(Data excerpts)
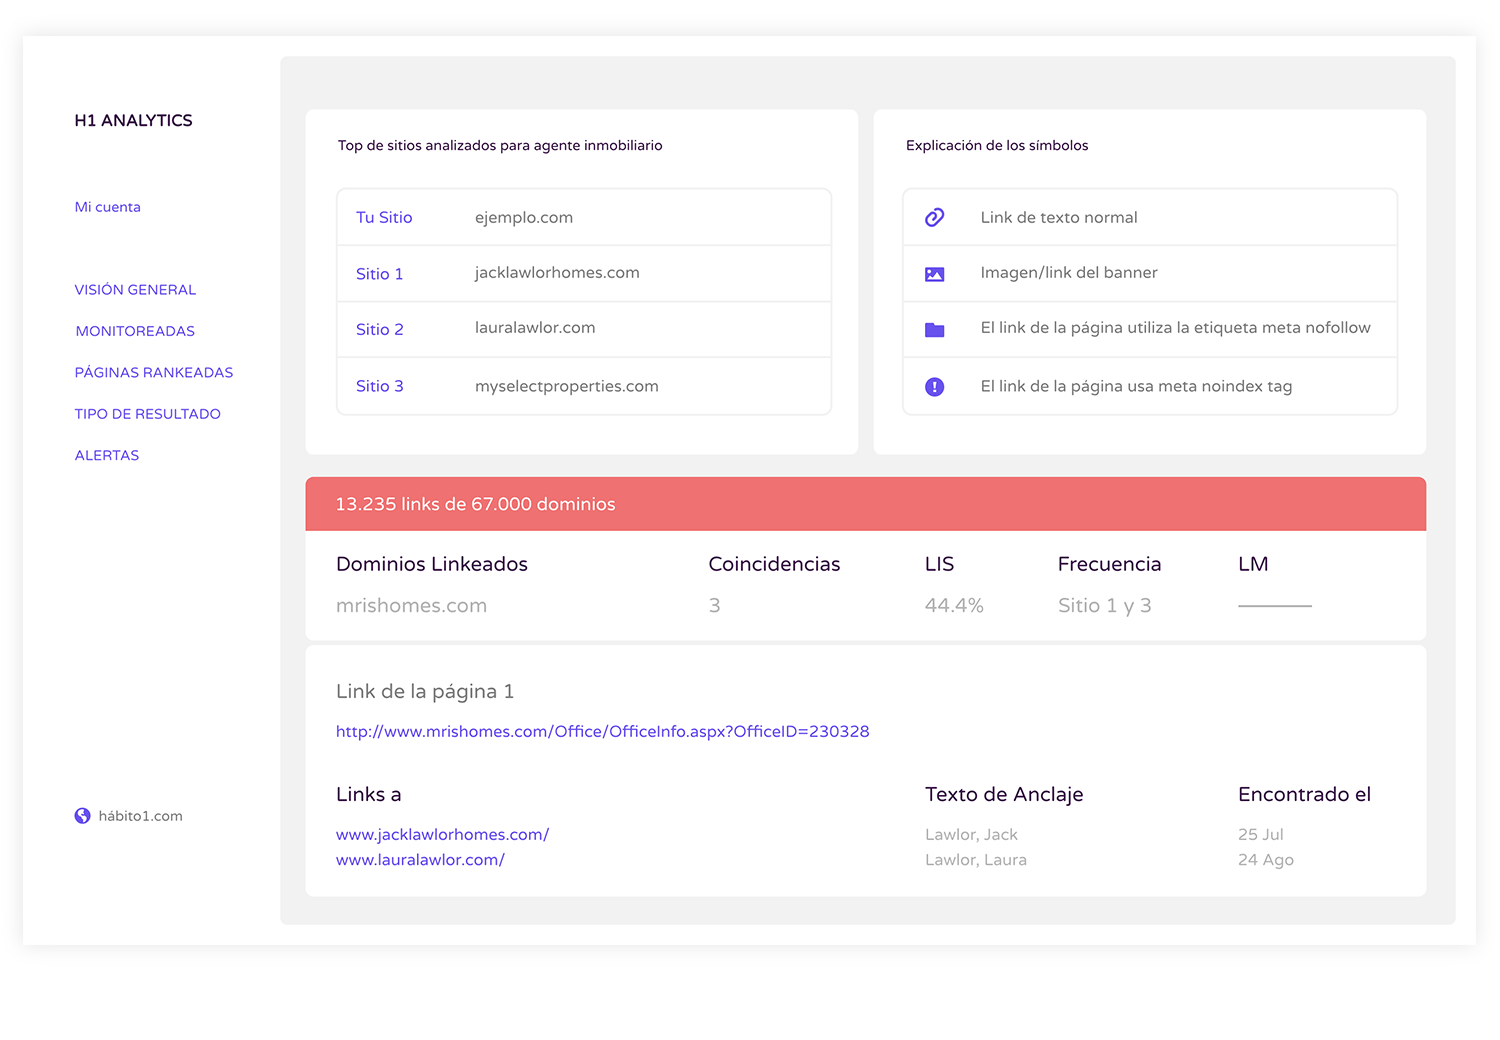Click the image banner link icon
1500x1040 pixels.
934,274
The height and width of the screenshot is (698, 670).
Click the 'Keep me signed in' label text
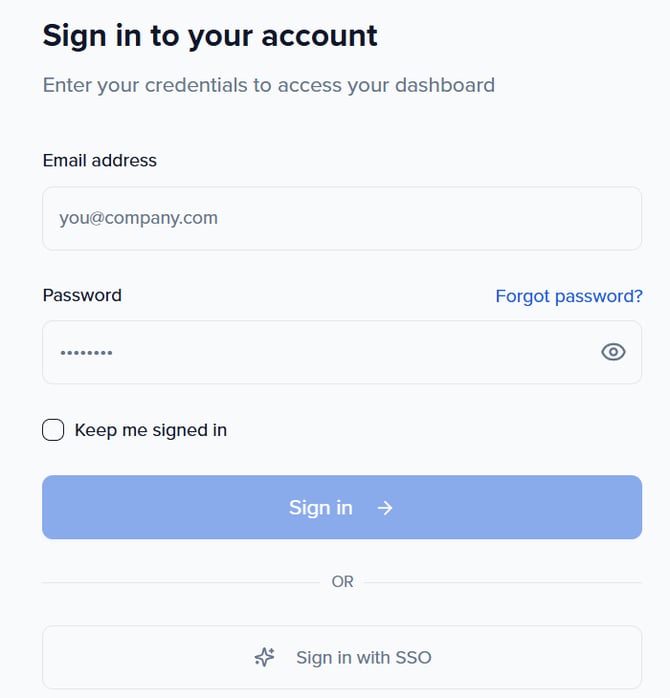[x=150, y=430]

*Exercise brief:* The expected output is the exact run of lines from the one containing "The height and" through the final line of the data above, both ends included, with no pictures.

*Answer section:*
The height and width of the screenshot is (698, 670).
Click the 'Keep me signed in' label text
[x=150, y=430]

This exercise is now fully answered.